When Josh Mavrogeorge, an 11-year military veteran, heard the Southwest Florida Military Museum & Library in Cape Coral was in need of repairs, he decided to step in and take action, as he says serving the community is part of who he is.
“That’s part of what made me a military veteran in the first place,” Mavrogeorge. “When my brother and sisters are in need, we band together and help each other out.”
Mavrogeorge is an account manager at the Scotlynn USA location in south Fort Myers, a multinational transportation and agricultural group, and he is also part of the company’s Military Resource Management Group (MERG), a group for veterans at Scotlynn.
Mavrogeorge and his coworkers organized the event, “Pints for Patriots,” at Palm City Brewing in south Fort Myers to raise money for the museum Saturday, where community members had the chance to bond over beer and raise money for the museum.
“We are a community-based organization,” said Nicholas Napolitano, the museum director and treasurer. “And we’ve brought it as far as we can. Now, we need the community to step in and give us a hand.”
Napolitano said the museum’s air conditioning unit was fixed temporarily, but it and other parts of the museum need to be replaced.
“It’s an old building,” Napolitano said. “And what we’re doing is like a Band-Aid.”

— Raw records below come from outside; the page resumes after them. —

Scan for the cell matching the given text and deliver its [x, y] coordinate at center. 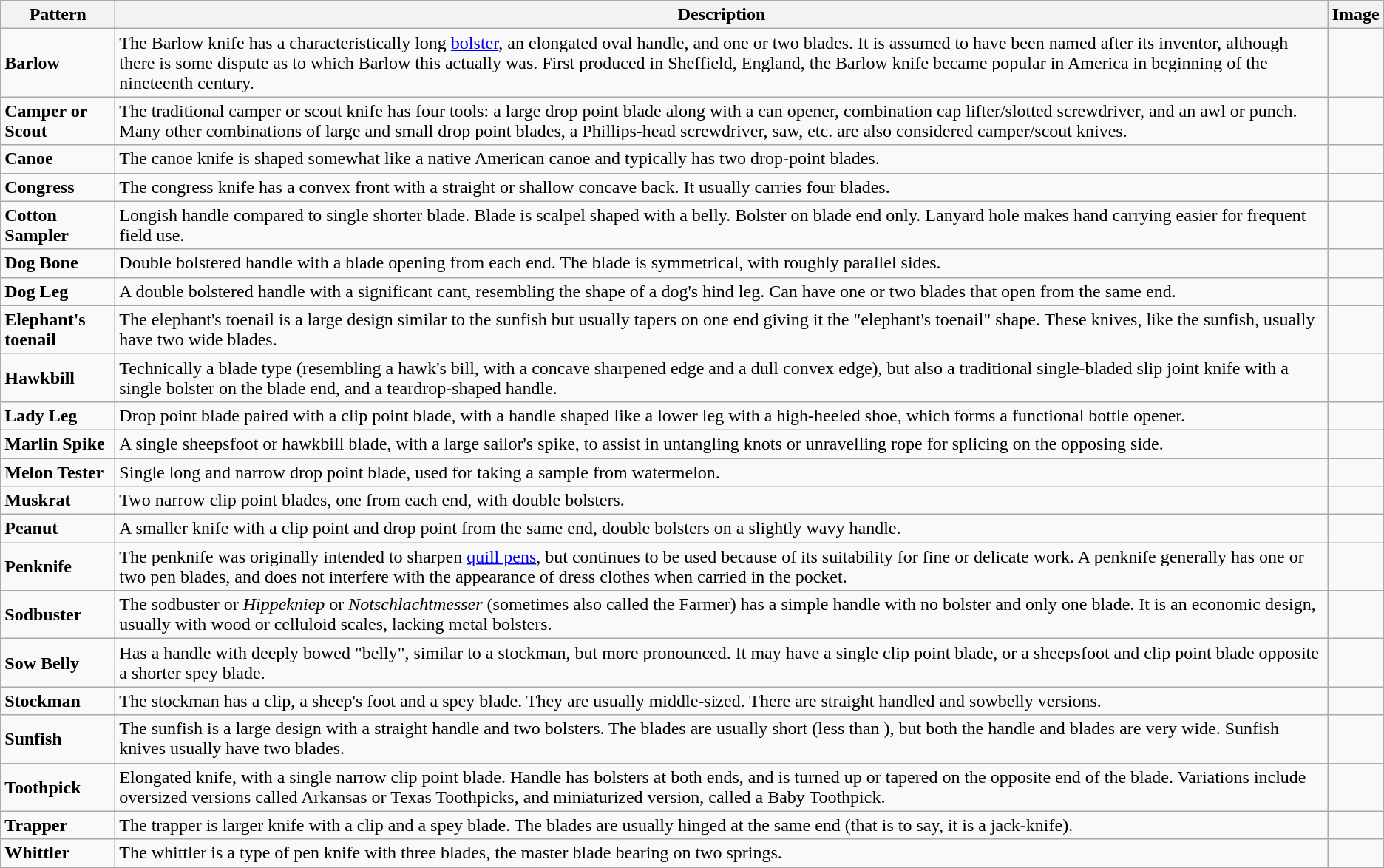
Hawkbill [58, 377]
Cotton Sampler [58, 225]
Muskrat [58, 501]
Two narrow clip point blades, one from each end, with double bolsters. [722, 501]
A smaller knife with a clip point and drop point from the same end, double bolsters on a slightly wavy handle. [722, 529]
Pattern [58, 15]
Description [722, 15]
The congress knife has a convex front with a straight or shallow concave back. It usually carries four blades. [722, 187]
Camper or Scout [58, 121]
Penknife [58, 566]
Stockman [58, 701]
Melon Tester [58, 472]
Image [1356, 15]
Single long and narrow drop point blade, used for taking a sample from watermelon. [722, 472]
The whittler is a type of pen knife with three blades, the master blade bearing on two springs. [722, 853]
Peanut [58, 529]
Elephant's toenail [58, 330]
Dog Leg [58, 291]
Toothpick [58, 787]
The canoe knife is shaped somewhat like a native American canoe and typically has two drop-point blades. [722, 159]
The trapper is larger knife with a clip and a spey blade. The blades are usually hinged at the same end (that is to say, it is a jack-knife). [722, 825]
Canoe [58, 159]
Sow Belly [58, 662]
Sodbuster [58, 615]
Marlin Spike [58, 444]
Congress [58, 187]
Sunfish [58, 739]
The stockman has a clip, a sheep's foot and a spey blade. They are usually middle-sized. There are straight handled and sowbelly versions. [722, 701]
Whittler [58, 853]
A double bolstered handle with a significant cant, resembling the shape of a dog's hind leg. Can have one or two blades that open from the same end. [722, 291]
Lady Leg [58, 415]
Barlow [58, 63]
Double bolstered handle with a blade opening from each end. The blade is symmetrical, with roughly parallel sides. [722, 263]
Dog Bone [58, 263]
Trapper [58, 825]
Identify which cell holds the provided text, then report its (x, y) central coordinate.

Permanent fixes come at a high cost — close to $85,000 — to replace the museum’s AC unit and lights.
“We’ve approximately raised about maybe $10,000,” Napolitano said.
But the museum still has more costs to account for to keep precious artifacts protected.
“Uniforms and things like that,”” Napolitano said. “Some of them are irreplaceable.”
Mavrogeorge hopes the weekend event gives more people perspective for the museum and the actions of men and women it hopes to preserve for years to come in Southwest Florida.
“I hope this brings the community closer to the museum,” Mavrogeorge said. “And the way we can all help the museum and preserve the artifacts and the history of what my generation and generations previous to mine have done for our country.”